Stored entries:
■ ■ ■ ■ ■ ■ ■

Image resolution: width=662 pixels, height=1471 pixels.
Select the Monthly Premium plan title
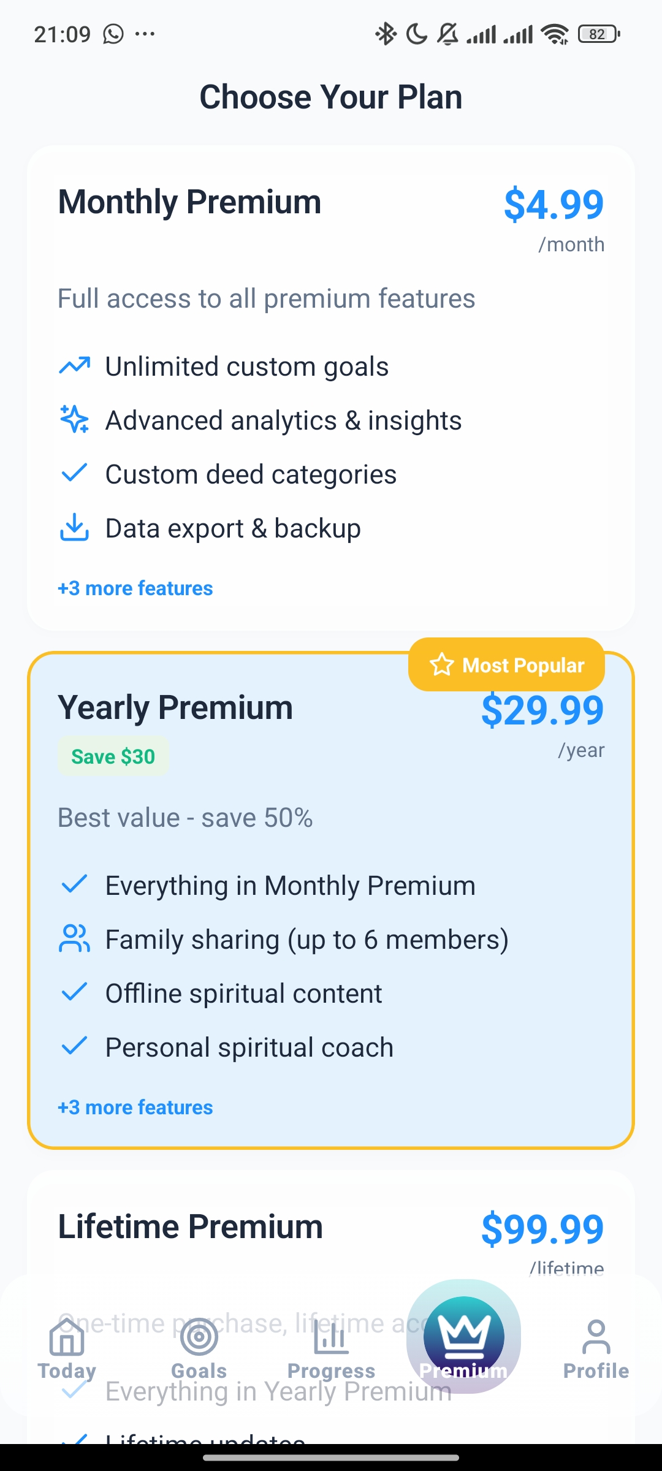pos(189,202)
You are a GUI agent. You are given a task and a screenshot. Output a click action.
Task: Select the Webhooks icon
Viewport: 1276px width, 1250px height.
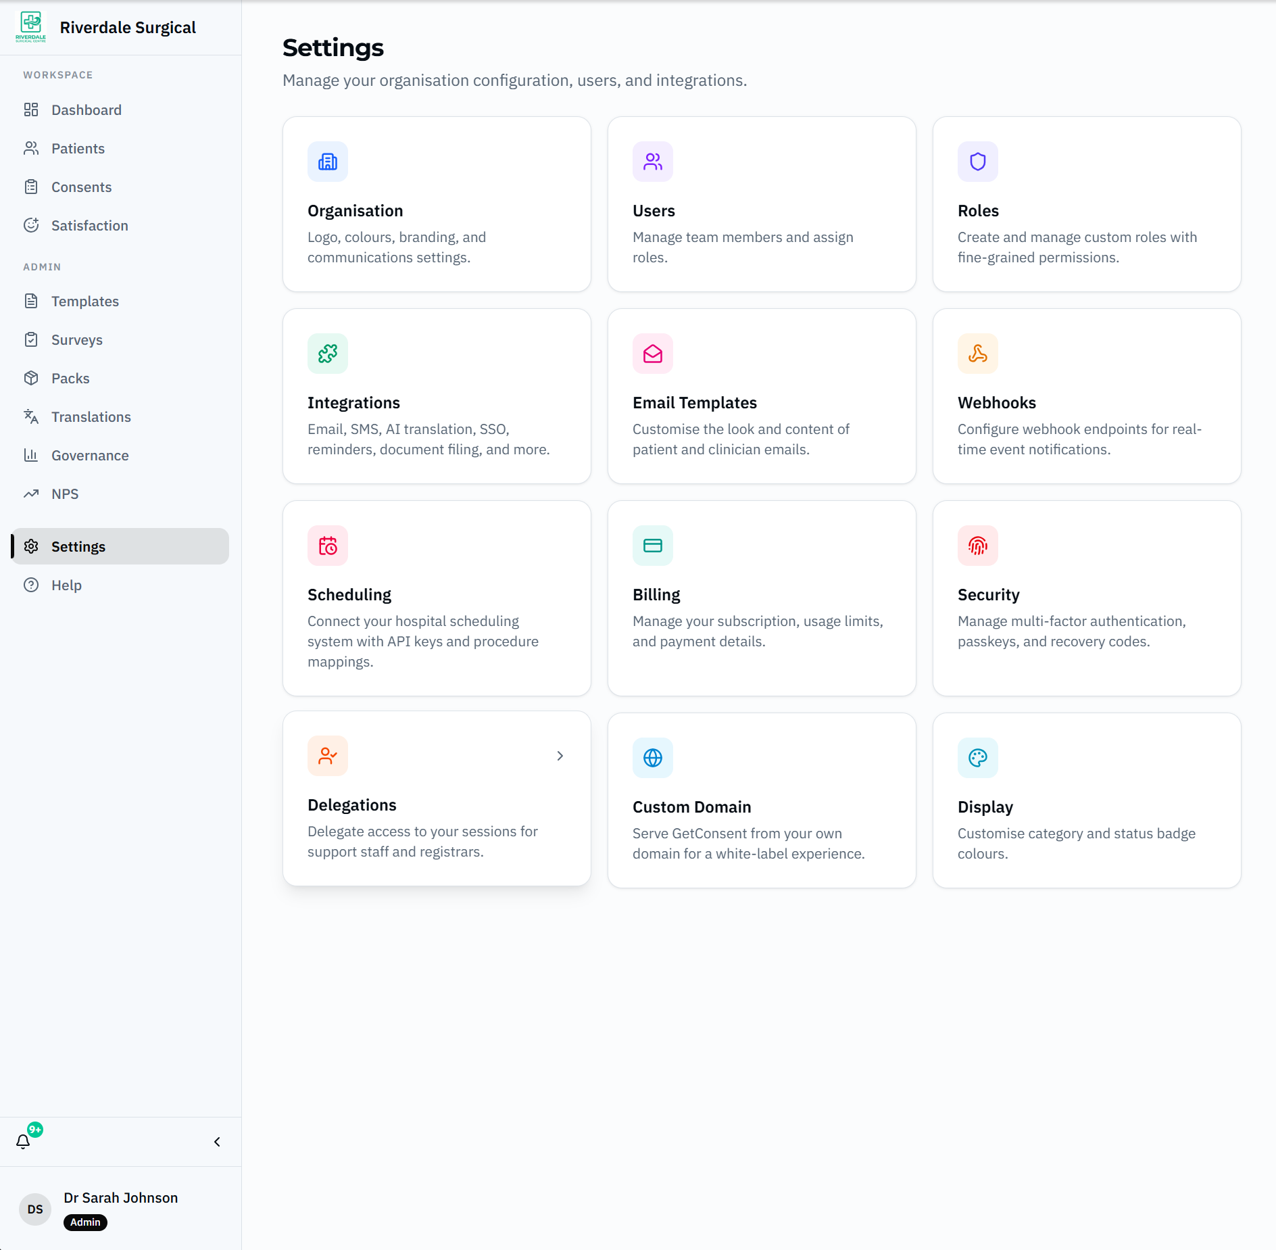977,353
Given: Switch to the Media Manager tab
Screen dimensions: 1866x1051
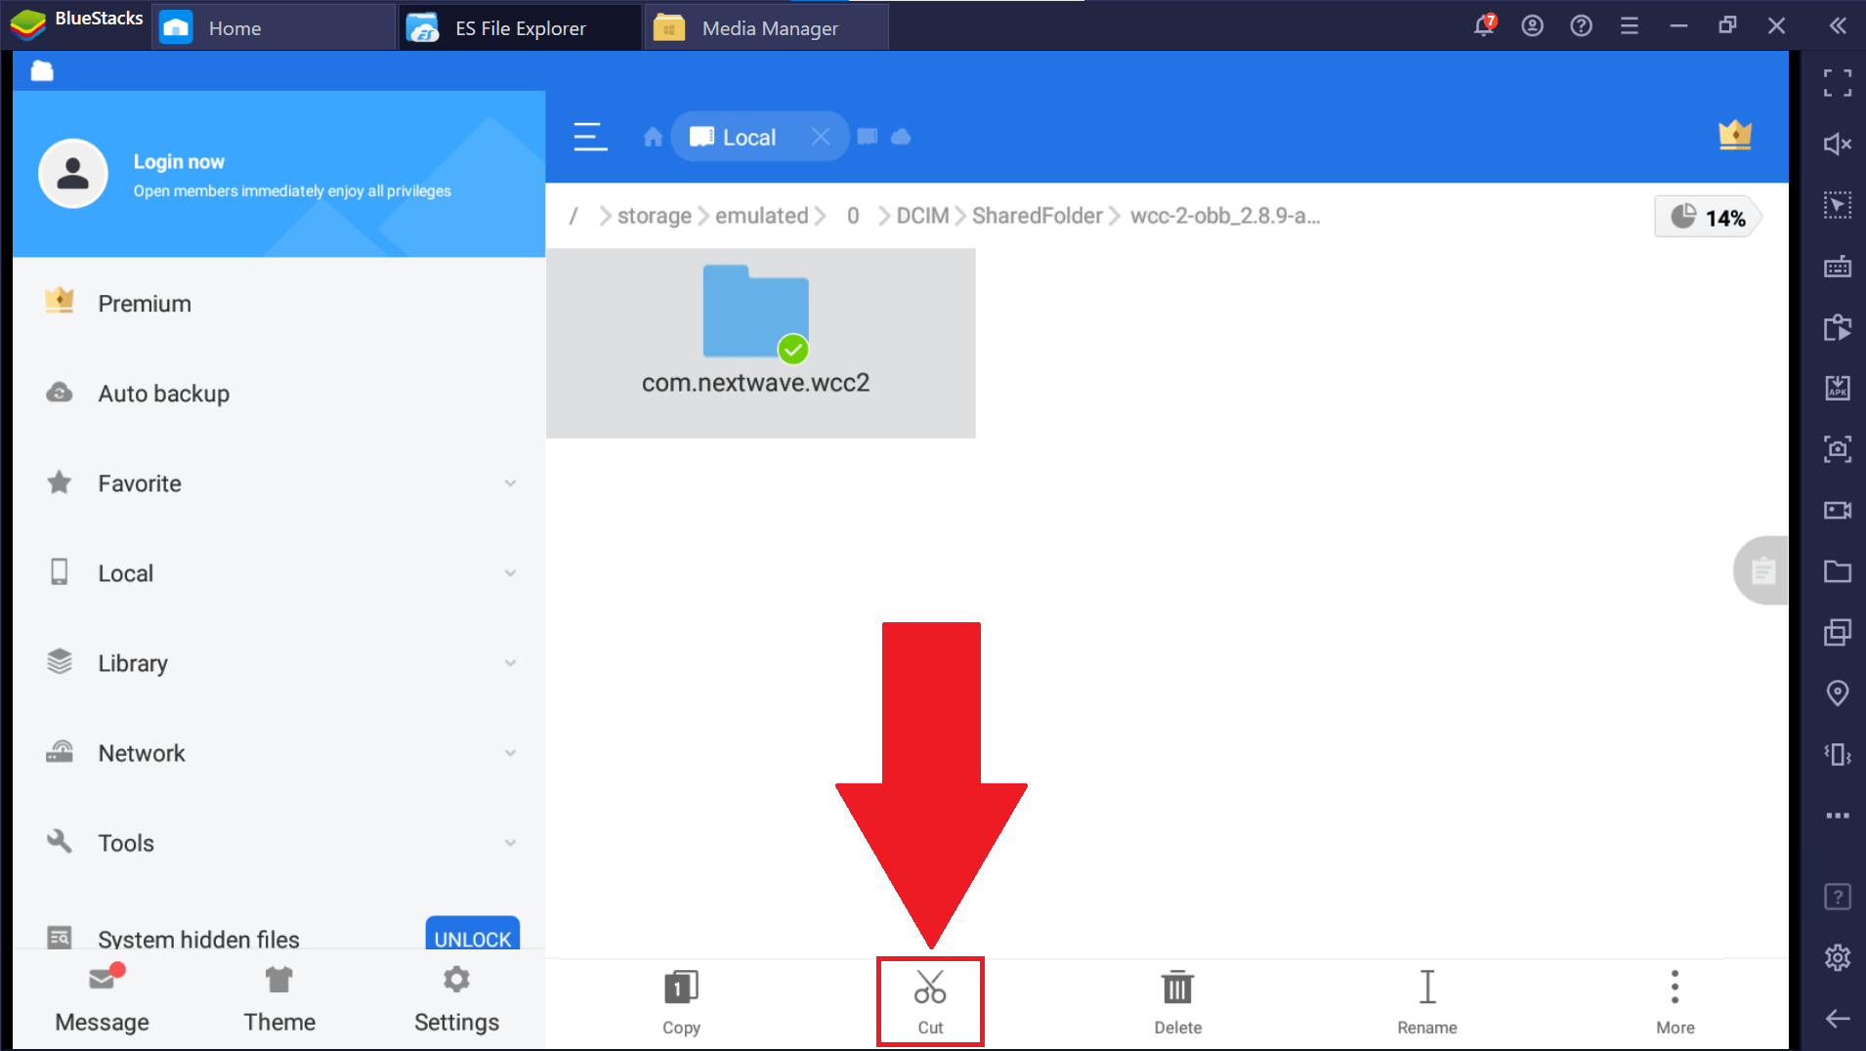Looking at the screenshot, I should [764, 26].
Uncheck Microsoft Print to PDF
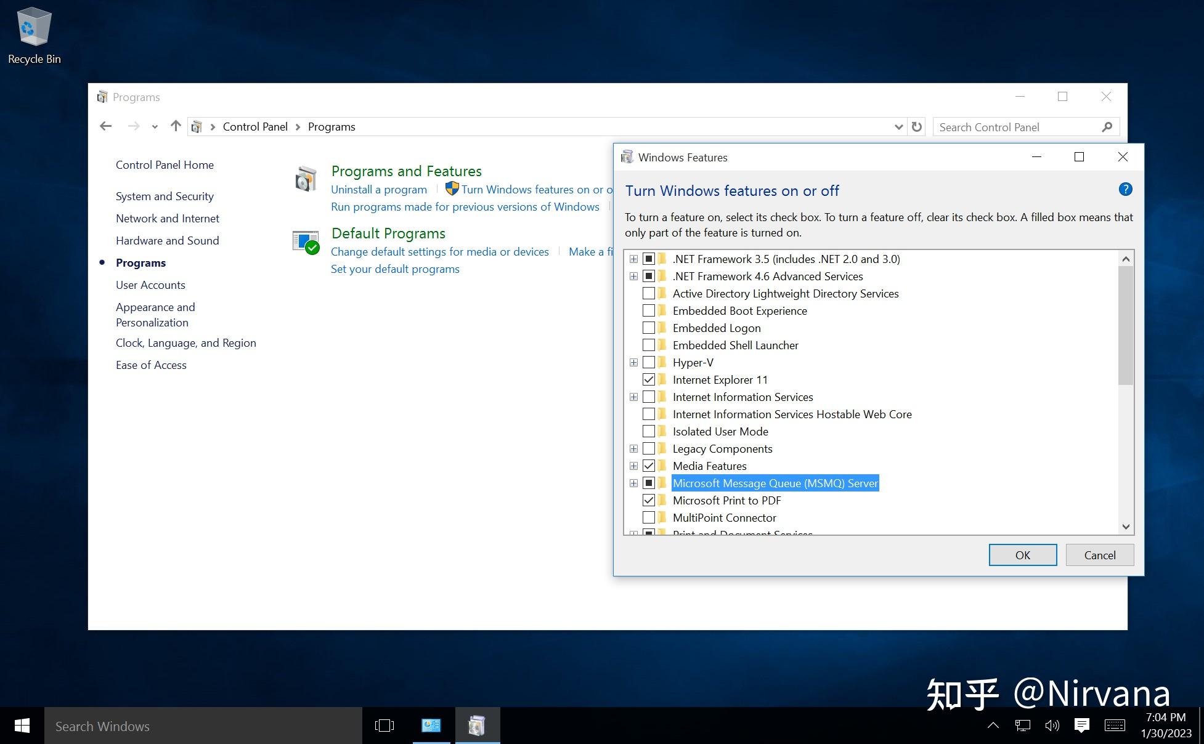The image size is (1204, 744). (x=648, y=500)
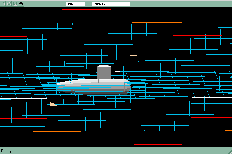The width and height of the screenshot is (232, 154).
Task: Save using the floppy disk icon
Action: (x=15, y=4)
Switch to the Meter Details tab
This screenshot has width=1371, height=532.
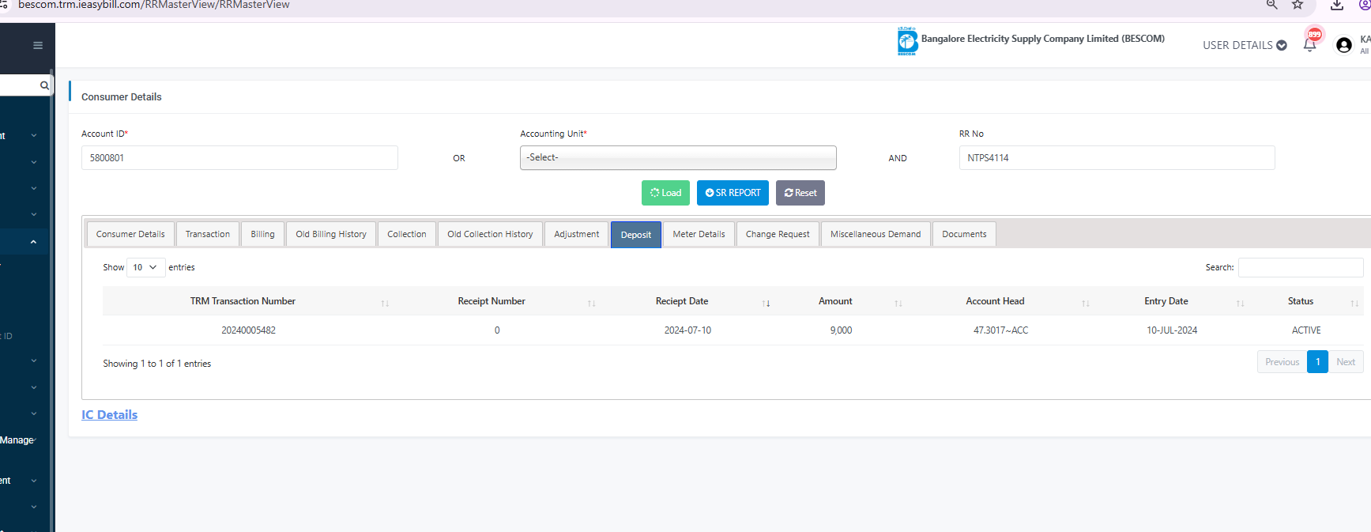[x=699, y=234]
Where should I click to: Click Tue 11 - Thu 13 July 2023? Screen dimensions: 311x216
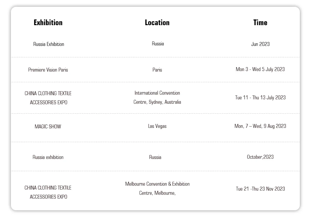pyautogui.click(x=260, y=97)
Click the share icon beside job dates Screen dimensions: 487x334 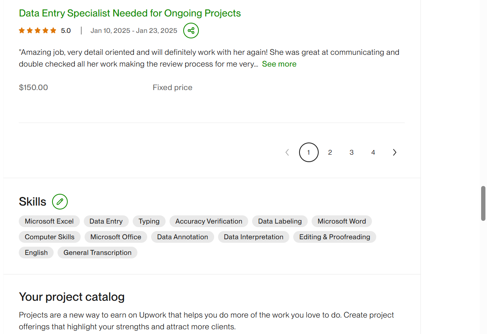pyautogui.click(x=191, y=31)

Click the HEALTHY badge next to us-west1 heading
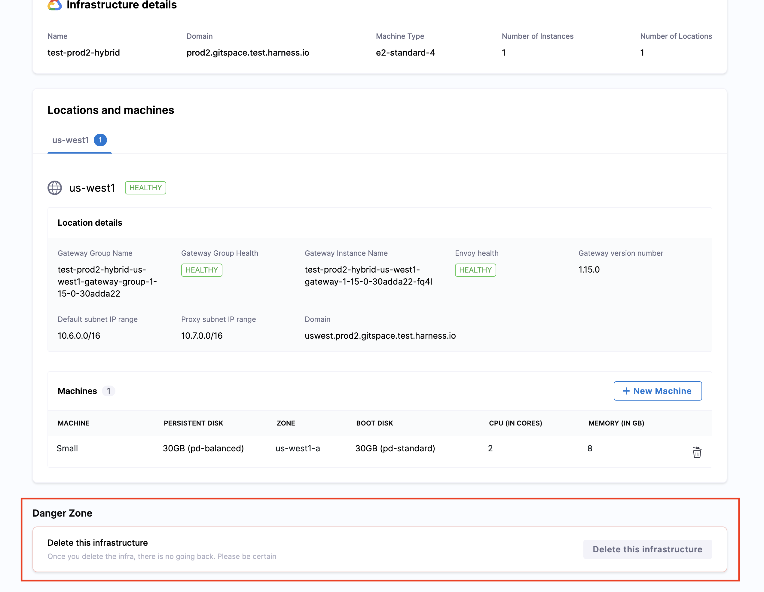[145, 188]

■ ■ ■ ■ ■ ■ ■

How many lines of the records above contain the word "Select"? Reply with the number alone.

**Answer to the exercise:** 2